How the Chaos Theory Kills Your Productivity

In a long post from the archive, Matthew Perman explains why attempting to fill your calendar and task list to the brim with productive tasks is a mistake. Researchers have found that whenever most systems—such as airports, freeways, and other such things—exceed about 90 percent of capacity, efficiency drops massively. This is called the ringing effect. The same is true if you try to over-systematize your day-to-day work. How do you avoid this trap? Perman has lots of great suggestions. Here are two of the ones I found most helpful: Only schedule/plan tasks to 75% capacity. This is backwards to how I think, but planning less may result in accomplishing more.  This acknowledges the reality that unexpected events happen, and they’ll impact even the best plans. For sure, this will help you accomplish more of the right things because at least those items will be on your schedules. See your schedule as a time allotment of your roles. Each of us has roles we consider important in our lives—both personal and professional (ex. recruiter, coach, spouse, parent, etc.).
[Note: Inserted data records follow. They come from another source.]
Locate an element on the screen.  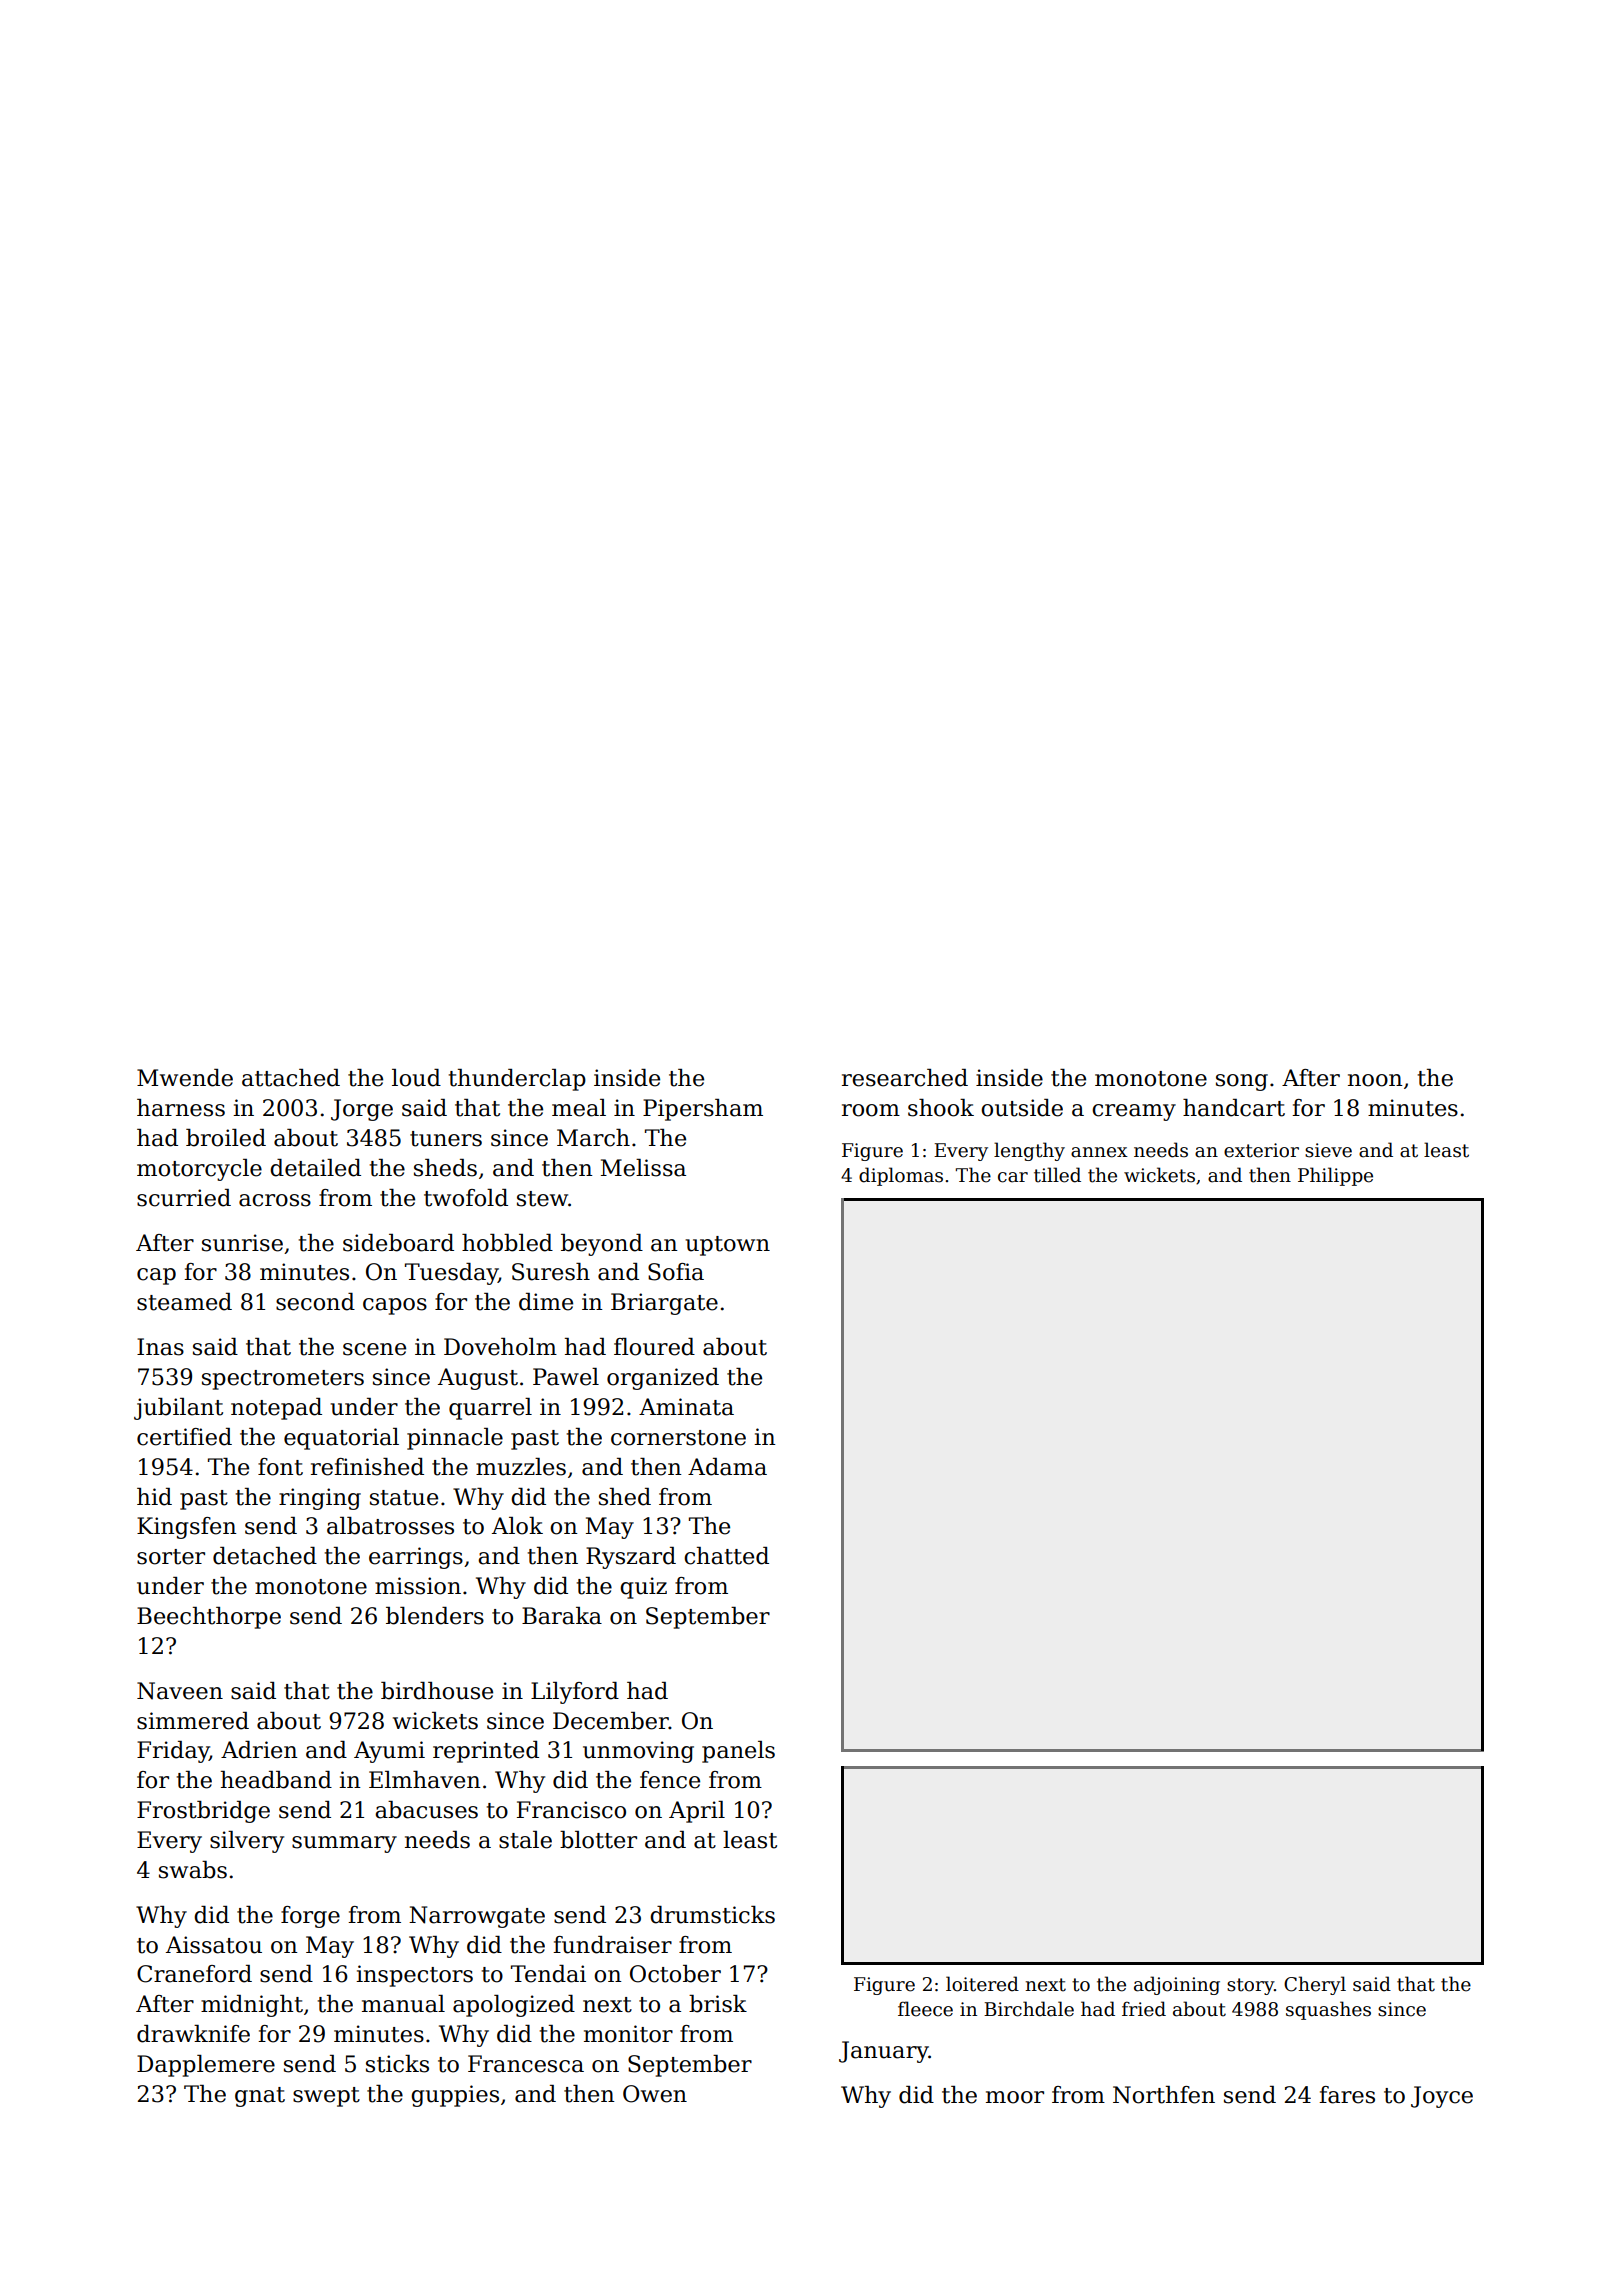
Adama is located at coordinates (727, 1467).
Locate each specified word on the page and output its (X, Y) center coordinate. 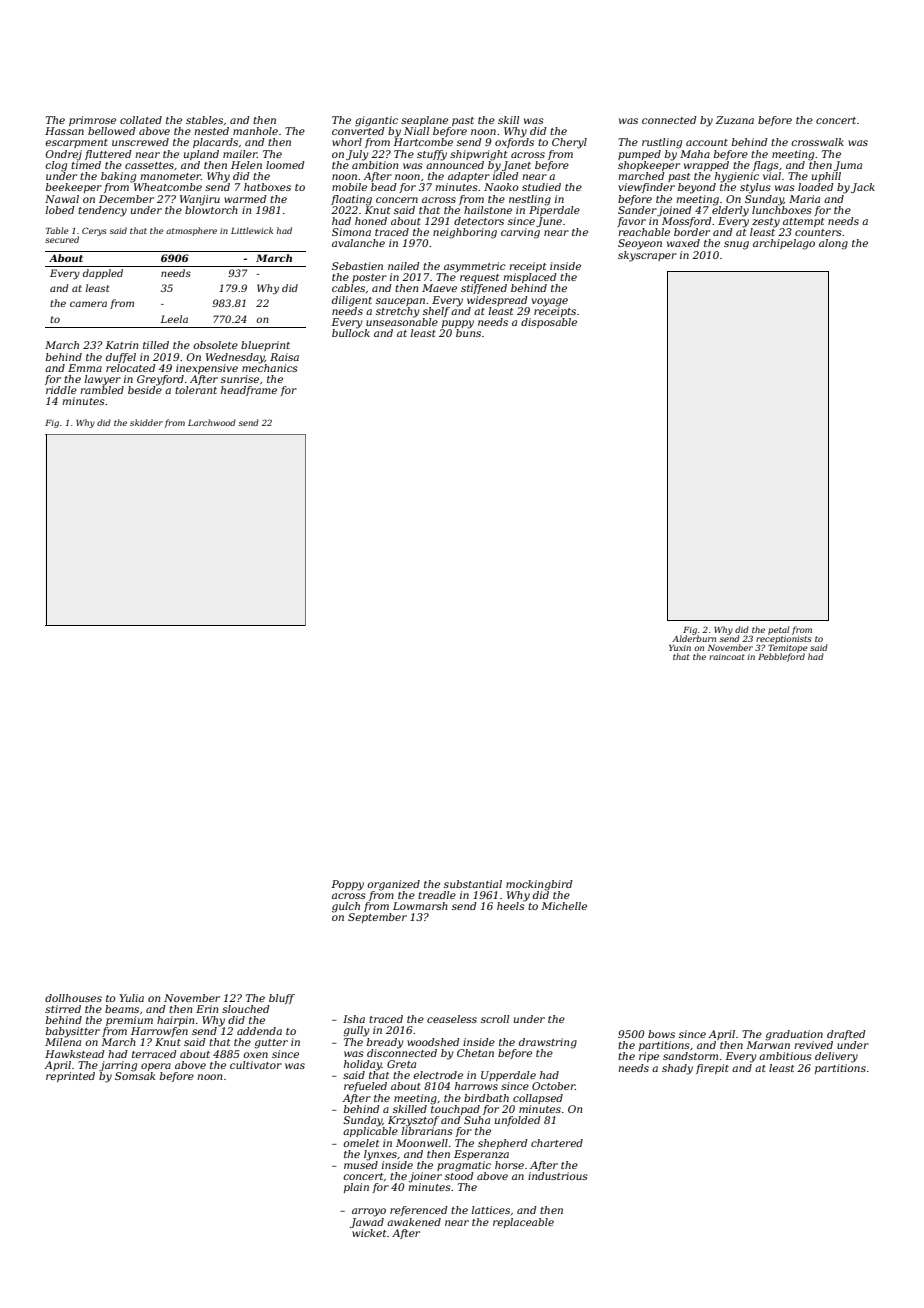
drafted (846, 1035)
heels (511, 906)
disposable (549, 323)
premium (129, 1021)
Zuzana (735, 120)
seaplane (424, 121)
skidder (146, 422)
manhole (255, 131)
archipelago (784, 244)
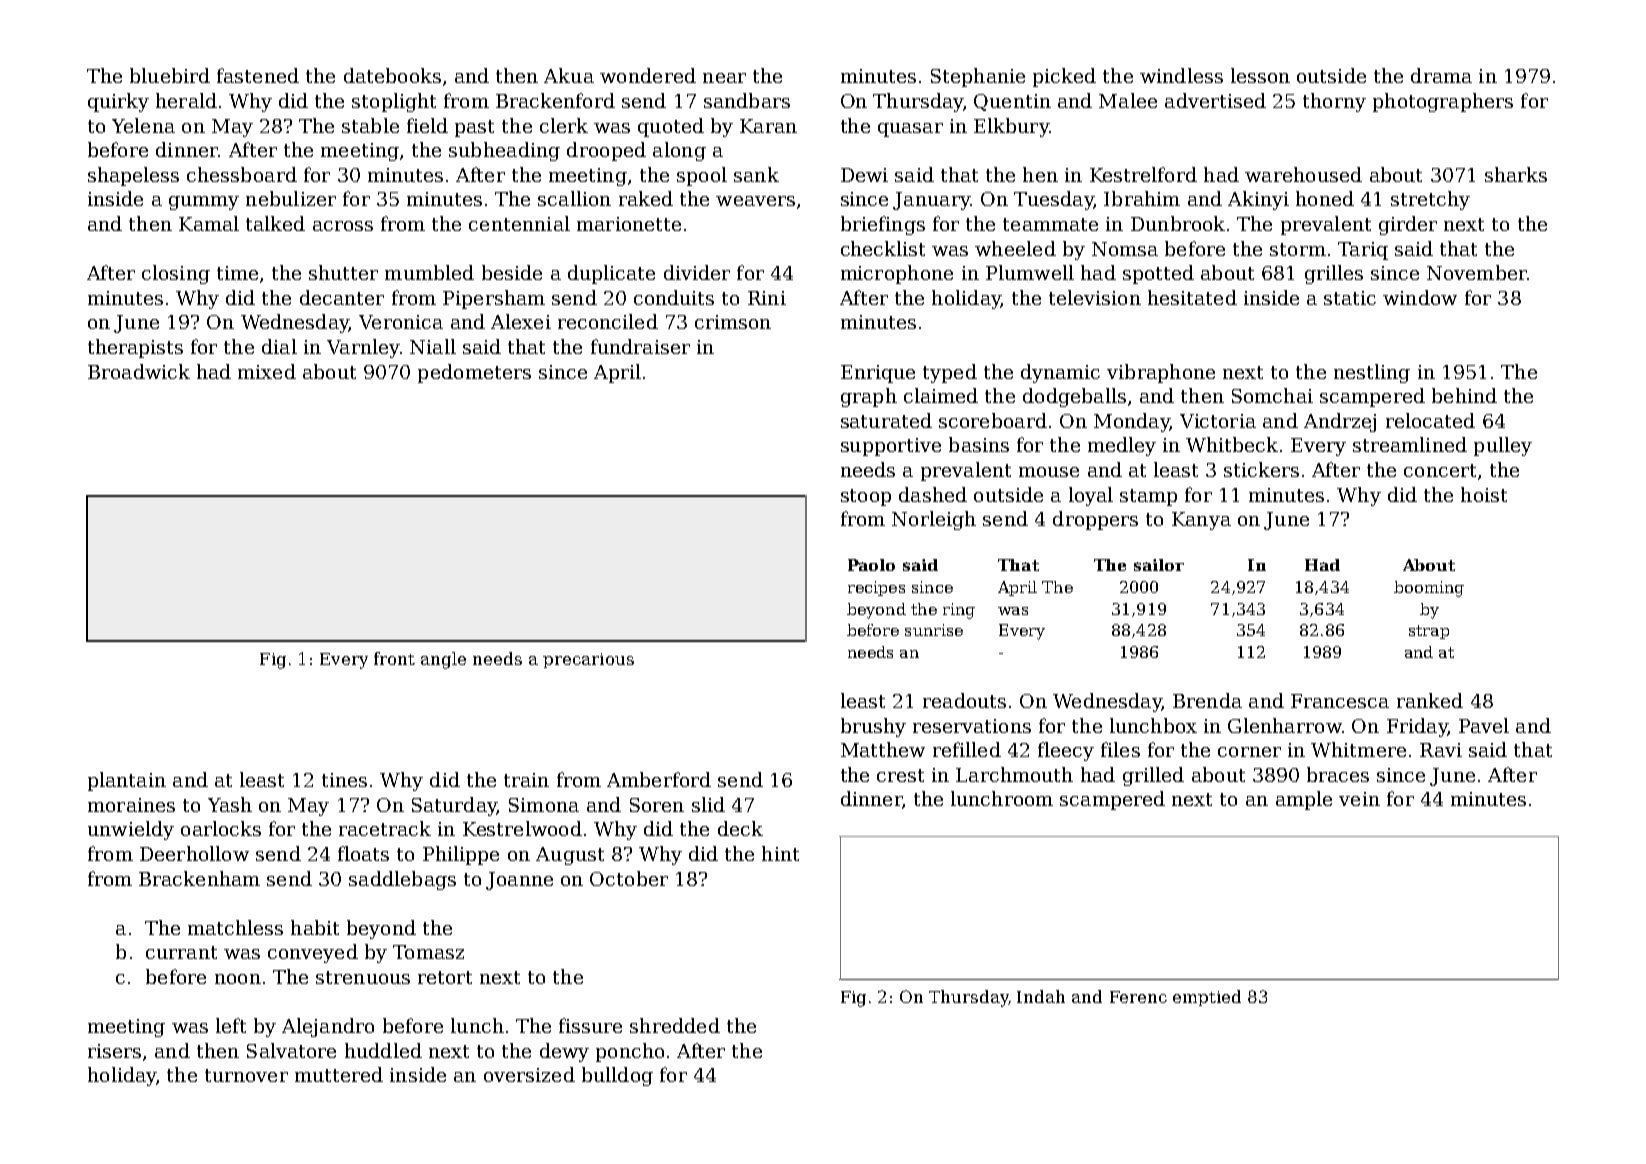  What do you see at coordinates (209, 223) in the screenshot?
I see `Kamal` at bounding box center [209, 223].
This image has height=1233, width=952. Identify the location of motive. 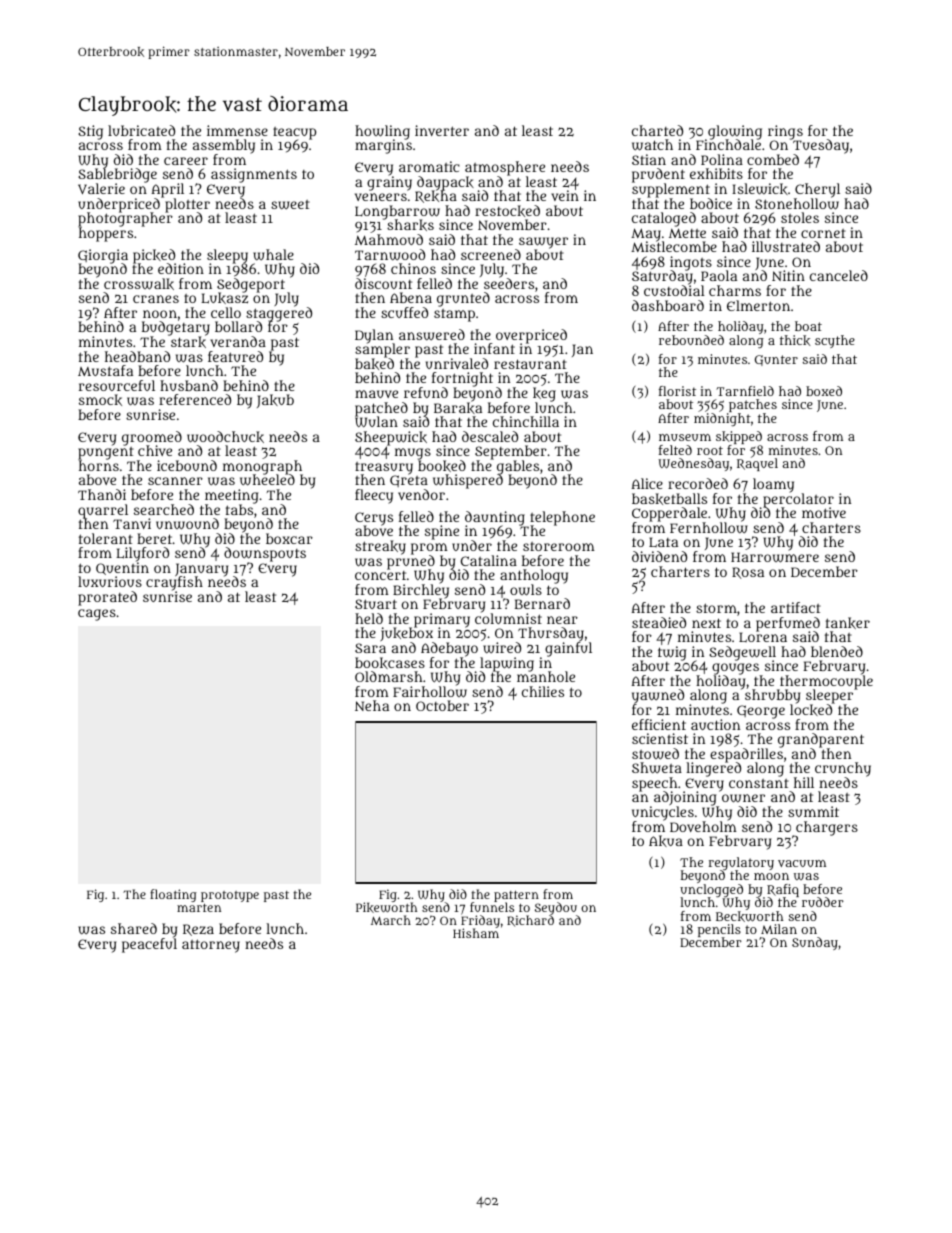
(824, 512).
Most people have 7 to 10 important roles in their lives. If your schedule becomes a description of these roles, we can divide our week into time zones each representing the important responsibilities in our lives. For example, if coaching agents is one of your roles you might want to create Tuesday and Thursday afternoons from 1pm to 4pm as your coaching time zone for this role. Focus all your coaching activities and tasks into this time zone (don’t pack it too full) and focus on other tasks during other time zones. These time management best practices you can personally start implementing right away.   Also, coach your agents to approach their schedules in the same manner—you might find everyone in your office is a lot more productive.